▸ **SELECTED EXTRACT**:
Anxious Canadians await federal COVID-19 help as cases rise, rules tighten
Hundreds of new cases were reported, with a total of 30 now dead nationally
TORONTO — Canadians struggling to make ends meet amid the COVID-19 pandemic waited anxiously for promised federal help on March 25 as the countrywide case toll soared through the 3,000 mark and authorities began going after people violating public health orders.
Hundreds of new cases were reported, with a total of 30 now dead nationally. Quebec alone had 326 new cases and two more deaths, while Ontario reported 100 more cases — its largest single-day jump.
To combat the spread, Deputy Prime Minister Chrystia Freeland announced that everyone arriving in Canada will have to be quarantined for 14 days or face arrest and fines.
“This is about taking very practical steps to protect the health and safety of Canadians,” Freeland said.
Other jurisdictions have also been clamping down.
In Newfoundland, a 53-year-old woman was arrested this week in Corner Brook for allegedly violating provincial public health orders to self-isolate. She faces a fine of up to $2,500 or a jail sentence of up to six months. Last week, police in Quebec City arrested a woman they say was infected for allegedly defying orders to stay indoors.

▸ **DATA SHOWN**:
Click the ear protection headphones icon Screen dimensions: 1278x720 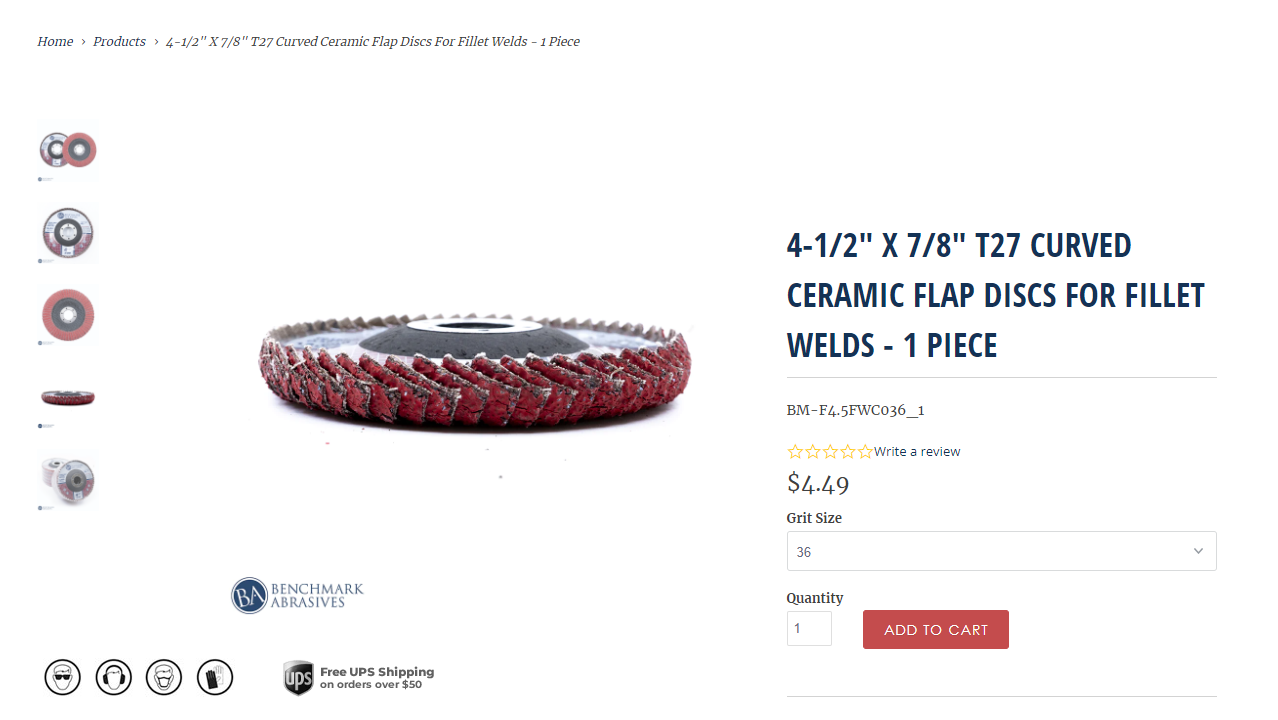pyautogui.click(x=114, y=677)
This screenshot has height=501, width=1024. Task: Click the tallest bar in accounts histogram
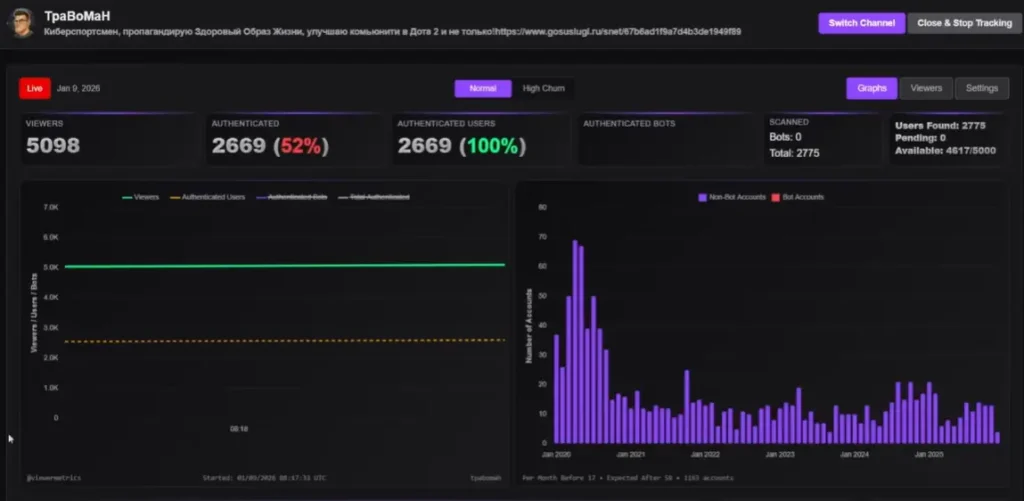(575, 340)
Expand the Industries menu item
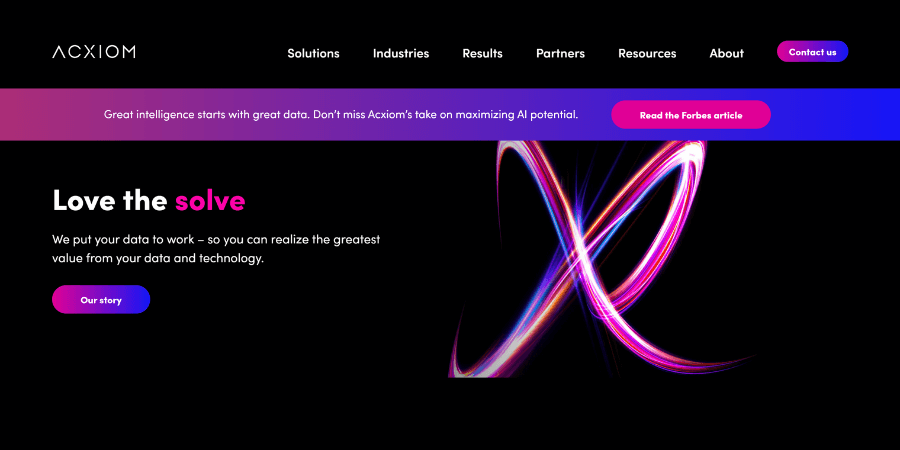 [x=400, y=53]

▸ **LIST OF TASKS**:
a) Can you shorten the paragraph beginning "In Newfoundland, a 53-year-old woman" in the COVID-19 article while keeping its main facts?
b) Could you resume the article on Canada's COVID-19 response, picking up after its final sentence?
The records have no connection to the article on Canada's COVID-19 response.

▸ **PER-TASK ANSWERS**:
a) This week in Corner Brook, Newfoundland, a 53-year-old woman was arrested for allegedly breaking provincial self-isolation orders. She faces a fine of up to $2,500 or up to six months in jail. Last week, Quebec City police arrested a woman they say was infected for allegedly defying orders to stay indoors.

b)
With governments implementing stiff restrictions aimed at avoiding crushing an already stressed health-care system, an unprecedented number of Canadians have experienced layoffs and job losses over the past week. Close to one million new applications for employment insurance have been reported.
Financial markets did climb for a second day but remained far from where they were before the virus pushed them over a cliff.
The brutal economic reality was apparent in a new poll: Close to half of those asked reported someone in their house had lost work because of the outbreak. More than half who said they had lost work said their employers were not compensating them and getting employment insurance had proven difficult.
To that end, a $107-billion federal bill, including $52 billion in cash support, passed in the early hours and won Senate approval later March 25. One measure will provide $2,000 per month for four months to workers without income because of the pandemic. The benefit should start flowing on April 6, Finance Minister Bill Morneau said.
Ontario introduced a $17-billion COVID-related package of its own. Measures include a one-time payment for parents of $200 per child 12 years old and under, doubling payments for low-income seniors and suspending student loan payments for six months.
“COVID-19 is an extraordinary threat to the health and economy of Ontario — the greatest we’ve faced in my lifetime — and it demands an extraordinary response,” Ontario Finance Minister Rod Phillips said.
Some provinces have suspended rent hikes and halted evictions due to non-payment of rent. B.C. Premier John Horgan said on March 25 the province would give tenants who can’t pay as much as $500 a month for four months for rent.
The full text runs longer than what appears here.